» Work to complete:
Begin with the line containing "Task: Expand 通知記錄 for 路人炳", end with the last line of the records, and retype everything in between exactly, without the pictures.

» Data extract:
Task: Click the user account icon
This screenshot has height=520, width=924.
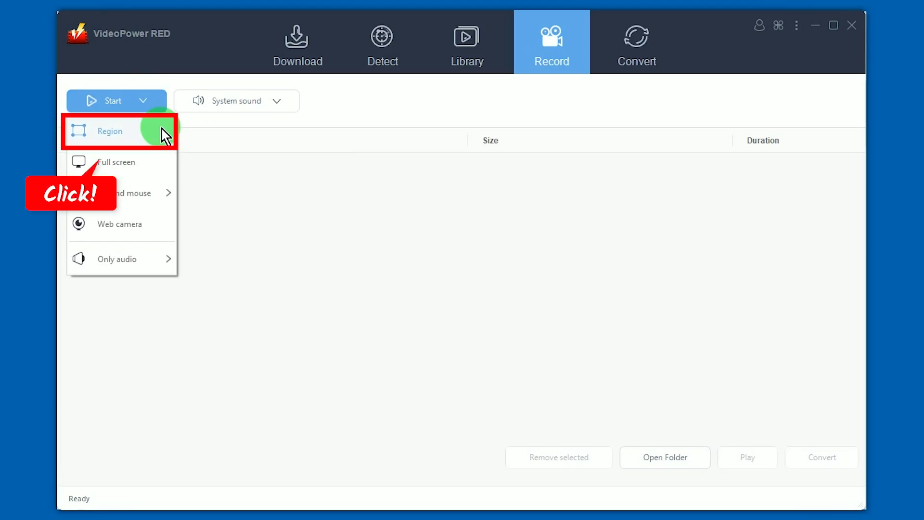Action: pos(759,25)
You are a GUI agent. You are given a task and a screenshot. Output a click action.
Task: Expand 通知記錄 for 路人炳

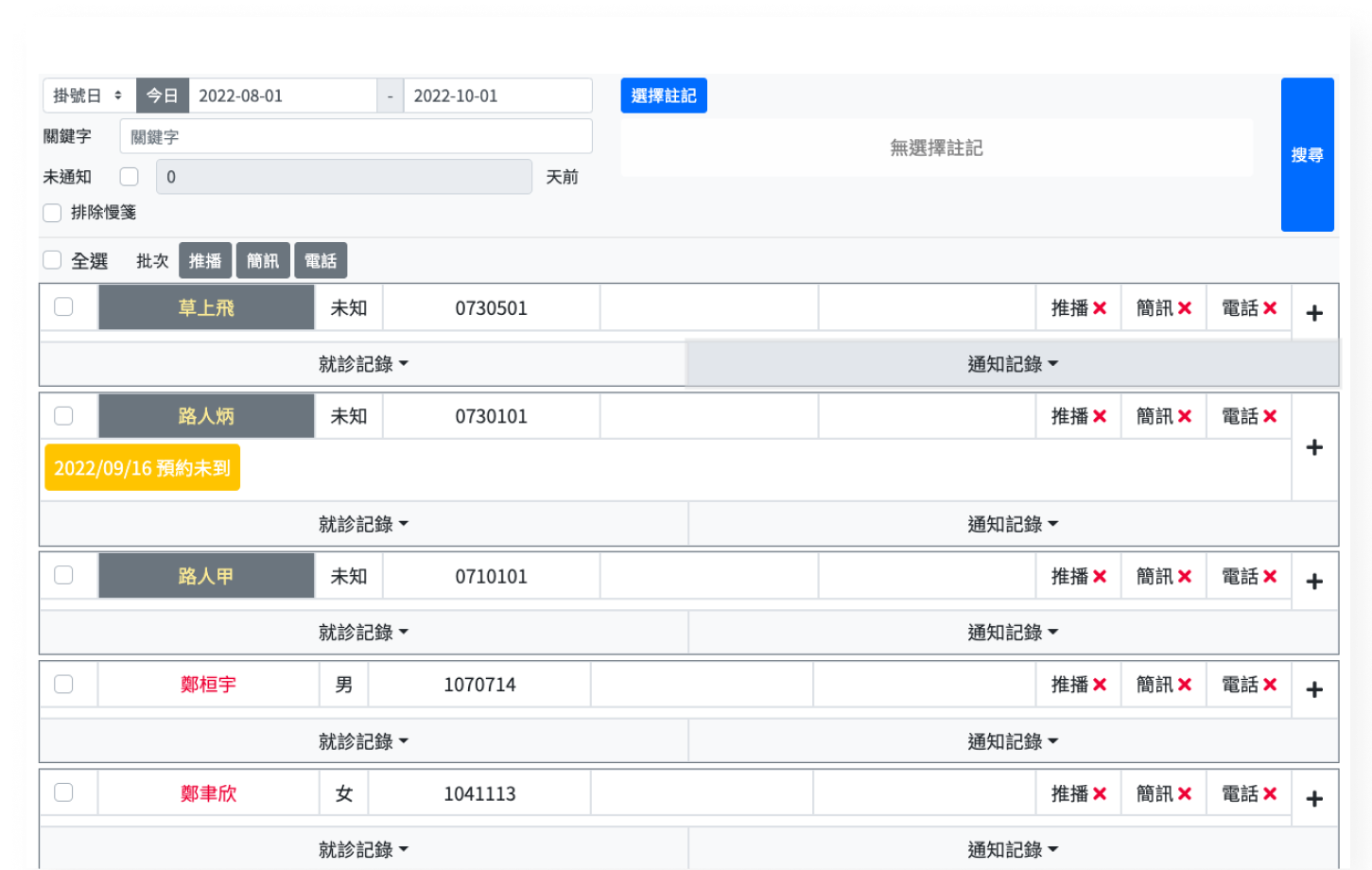point(1013,524)
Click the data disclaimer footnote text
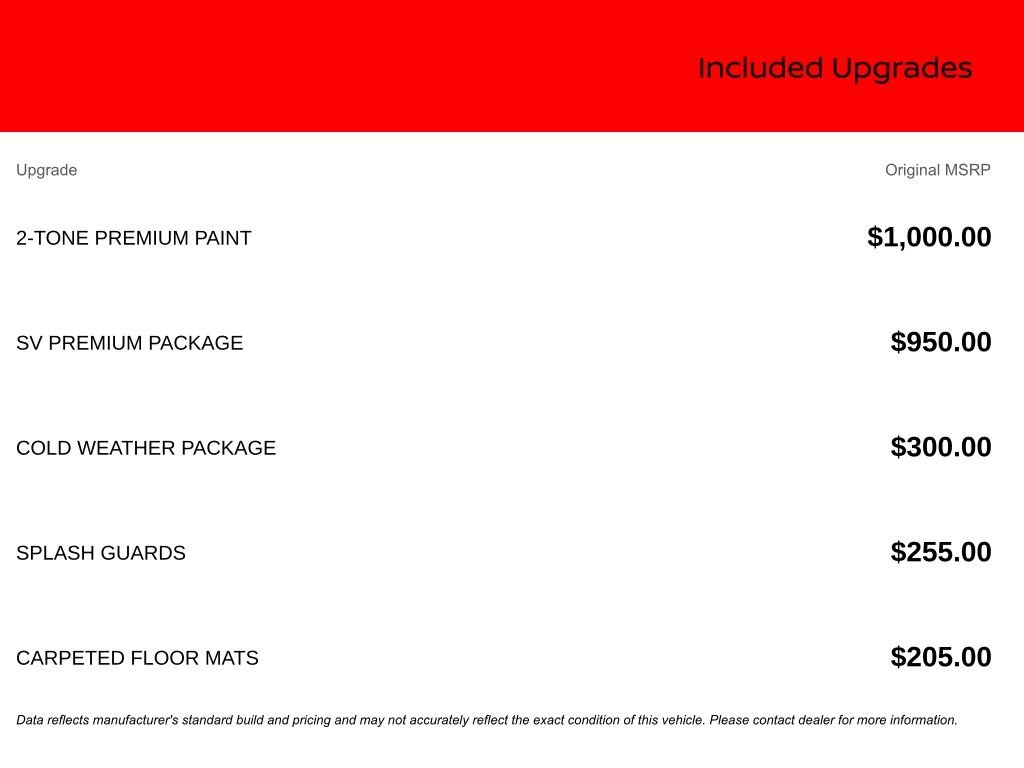 pyautogui.click(x=487, y=720)
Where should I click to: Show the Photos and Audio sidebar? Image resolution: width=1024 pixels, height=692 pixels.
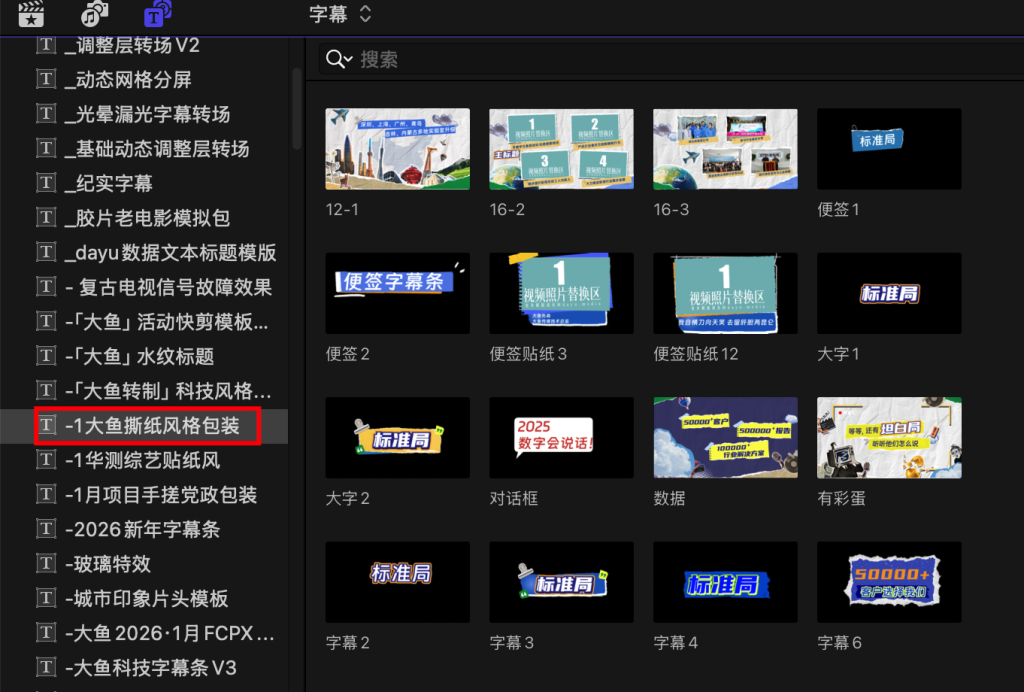pyautogui.click(x=95, y=15)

» Exercise solution:
Task: Expand 通知記錄 for 路人炳

point(1013,524)
Click the data disclaimer footnote text
 pyautogui.click(x=487, y=720)
Where should I click to: Show the Photos and Audio sidebar? Image resolution: width=1024 pixels, height=692 pixels.
pyautogui.click(x=95, y=15)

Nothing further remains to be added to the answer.